Марья Никифоровна закрыла ему рукой рот:
– Тише! Дедушка услышит! Пожалей его, ему волноваться нельзя.
…А наверху, в первой комнате, за столом, при мерцающем свете коптилки дядя Вася говорил рослому, плечистому парню:
– Из дому иди сразу на просеку и так до Крутой балки. От нее поверни прямо на Осташевский большак. На тракт не выходи, а шагай около. Пройдешь с километр – и бери прямо на отметку 261,8… Там, как я понял мальца, должен быть их полк. Если ты придешь туда часам к пяти – а ты должен прийти, – наши успеют подняться и встретить врага…
– Постараюсь! – Парень выпрямился, подтянул пояс, похлопал себя по карманам, проверяя, все ли он положил, что нужно, и спросил дядю Васю, назвав его совсем не так, как было известно Юре! – А что, Макар Михайлович, о них сказать?
– О них? – Макар Михайлович немного подумал. – Скажи, с рассветом переправим их в Кузнечики, к Степановне… Да, не забудь: малец-то не Рыжиков вовсе, а Железнов. – Макар Михайлович вышел из-за стола и помог парню собраться. – Обратно возвращайся тем же путем. Если на коряге будут зарубки, иди на второе положение. Все ясно?
– Все! – Парень еще раз осмотрелся и взял шапку.
– Тогда – на лыжи! – Макар Михайлович протянул ему руку: – Да хранит тебя Полярная звезда!
ГЛАВА СЕМНАДЦАТАЯ
Княжино утонуло в глубоких снегах. Кругом все было белым бело. Даже тропа, идущая от дороги к новостройке, была утоптана вровень со снежным покровом поля.
Строительство завода было еще далеко не закончено, а уже несколько цехов начали работать. Из Москвы требовали к маю наладить массовое производство снарядов, в августе приступить к сборке танков из доставляемых с Урала деталей, а в ноябре выпускать танки, полностью сделанные на заводе. В связи с этим строительство завода велось комплексным методом. Одновременно возводили стены здания и делали фундаменты для станков. Клали потолочные перекрытия, настилали крышу и монтировали станки.
Когда наступил новый год, часть главного здания уже подводилась под крышу. Строителям казалось, что теперь будет полегче, но в действительности стало тяжелее. Надо было продолжать стройку в том же темпе и одновременно развертывать само производство. Рабочих рук для этого на заводе не хватало.
День был субботний, и работницы – мужчин на заводской стройке было очень мало – длинной вереницей потянулись по белоснежной тропе к Княжину. Каждая из них спешила домой после недельного отсутствия. Чтобы не делать ежедневно больших расстояний, они зимой жили всю неделю в бараках завода.
Как только Нина Николаевна пришла домой, она, не садясь за стол, тут же послала Аграфену Игнатьевну с запиской к председателю колхоза. Парторг завода поручил ей снова поговорить с колхозниками о вербовке их на завод, и Нина Николаевна просила собрать сход.

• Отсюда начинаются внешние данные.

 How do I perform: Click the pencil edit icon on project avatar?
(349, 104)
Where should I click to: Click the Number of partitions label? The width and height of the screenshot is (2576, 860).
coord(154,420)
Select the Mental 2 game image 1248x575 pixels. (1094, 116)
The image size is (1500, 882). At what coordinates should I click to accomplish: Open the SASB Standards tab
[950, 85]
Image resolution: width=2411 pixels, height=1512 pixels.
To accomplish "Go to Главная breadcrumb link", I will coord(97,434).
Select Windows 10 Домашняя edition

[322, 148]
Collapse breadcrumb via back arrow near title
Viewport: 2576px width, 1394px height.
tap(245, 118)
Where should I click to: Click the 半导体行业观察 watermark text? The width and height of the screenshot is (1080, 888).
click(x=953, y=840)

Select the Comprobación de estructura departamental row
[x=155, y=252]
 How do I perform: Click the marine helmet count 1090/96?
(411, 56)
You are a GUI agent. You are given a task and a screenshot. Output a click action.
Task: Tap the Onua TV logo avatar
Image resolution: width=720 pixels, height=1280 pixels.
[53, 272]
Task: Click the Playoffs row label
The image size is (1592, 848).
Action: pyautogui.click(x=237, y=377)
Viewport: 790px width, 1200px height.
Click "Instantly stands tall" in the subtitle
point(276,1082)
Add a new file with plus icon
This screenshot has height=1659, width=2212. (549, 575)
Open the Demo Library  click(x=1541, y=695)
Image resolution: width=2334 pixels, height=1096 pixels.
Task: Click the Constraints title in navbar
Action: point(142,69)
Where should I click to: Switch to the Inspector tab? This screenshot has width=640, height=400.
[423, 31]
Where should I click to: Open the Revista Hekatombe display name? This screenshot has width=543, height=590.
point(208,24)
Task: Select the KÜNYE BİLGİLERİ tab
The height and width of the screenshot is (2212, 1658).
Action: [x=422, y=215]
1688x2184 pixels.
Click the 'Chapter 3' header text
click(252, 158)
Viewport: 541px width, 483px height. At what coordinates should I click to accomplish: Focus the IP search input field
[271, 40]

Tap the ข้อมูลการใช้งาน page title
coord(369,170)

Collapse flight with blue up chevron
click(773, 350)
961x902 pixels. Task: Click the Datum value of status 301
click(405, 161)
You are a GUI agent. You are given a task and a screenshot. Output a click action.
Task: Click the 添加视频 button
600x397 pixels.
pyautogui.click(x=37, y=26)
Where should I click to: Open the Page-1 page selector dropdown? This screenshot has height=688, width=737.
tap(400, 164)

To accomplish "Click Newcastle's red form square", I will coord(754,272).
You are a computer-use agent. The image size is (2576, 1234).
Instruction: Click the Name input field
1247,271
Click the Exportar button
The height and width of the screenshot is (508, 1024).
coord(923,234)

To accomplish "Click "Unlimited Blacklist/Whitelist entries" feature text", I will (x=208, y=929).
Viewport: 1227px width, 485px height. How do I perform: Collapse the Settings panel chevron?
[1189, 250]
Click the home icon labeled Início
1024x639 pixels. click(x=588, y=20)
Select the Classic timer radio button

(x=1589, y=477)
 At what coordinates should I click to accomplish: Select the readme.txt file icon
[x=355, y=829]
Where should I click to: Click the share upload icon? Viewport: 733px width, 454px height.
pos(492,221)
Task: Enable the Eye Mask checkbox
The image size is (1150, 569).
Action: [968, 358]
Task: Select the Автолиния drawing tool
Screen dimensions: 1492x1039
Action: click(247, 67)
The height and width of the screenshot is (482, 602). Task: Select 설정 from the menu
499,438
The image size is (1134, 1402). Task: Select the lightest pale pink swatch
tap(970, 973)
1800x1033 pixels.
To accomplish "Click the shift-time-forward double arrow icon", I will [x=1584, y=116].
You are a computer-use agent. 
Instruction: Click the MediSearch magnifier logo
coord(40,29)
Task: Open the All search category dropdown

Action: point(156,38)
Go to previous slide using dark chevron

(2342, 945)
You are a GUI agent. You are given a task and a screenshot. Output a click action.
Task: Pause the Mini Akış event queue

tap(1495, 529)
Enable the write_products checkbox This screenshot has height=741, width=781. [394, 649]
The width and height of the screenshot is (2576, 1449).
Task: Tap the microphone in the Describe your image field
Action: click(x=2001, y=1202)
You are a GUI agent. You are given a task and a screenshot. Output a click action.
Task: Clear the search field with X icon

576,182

Пока Аграфена Игнатьевна отсутствовала, она вытащила из печки приятно пахнущие едой чугунки и, не накрывая на стол, села обедать. Все ей казалось вкусным: и постные серые щи, и хлеб из черной муки пополам с картошкой, и запеченный картофель, чуть сбрызнутый конопляным маслом.
За едой Нина Николаевна вдруг заметила в полумраке две зеленые развесистые ветви, обвивающие иконы. Она подошла с коптилкой поближе к образам, пощупала колкие ветви и увидела среди них маленькую иконку «Вера, Надежда, Любовь и их мать София», а рядом бумажный образок святого Юрия.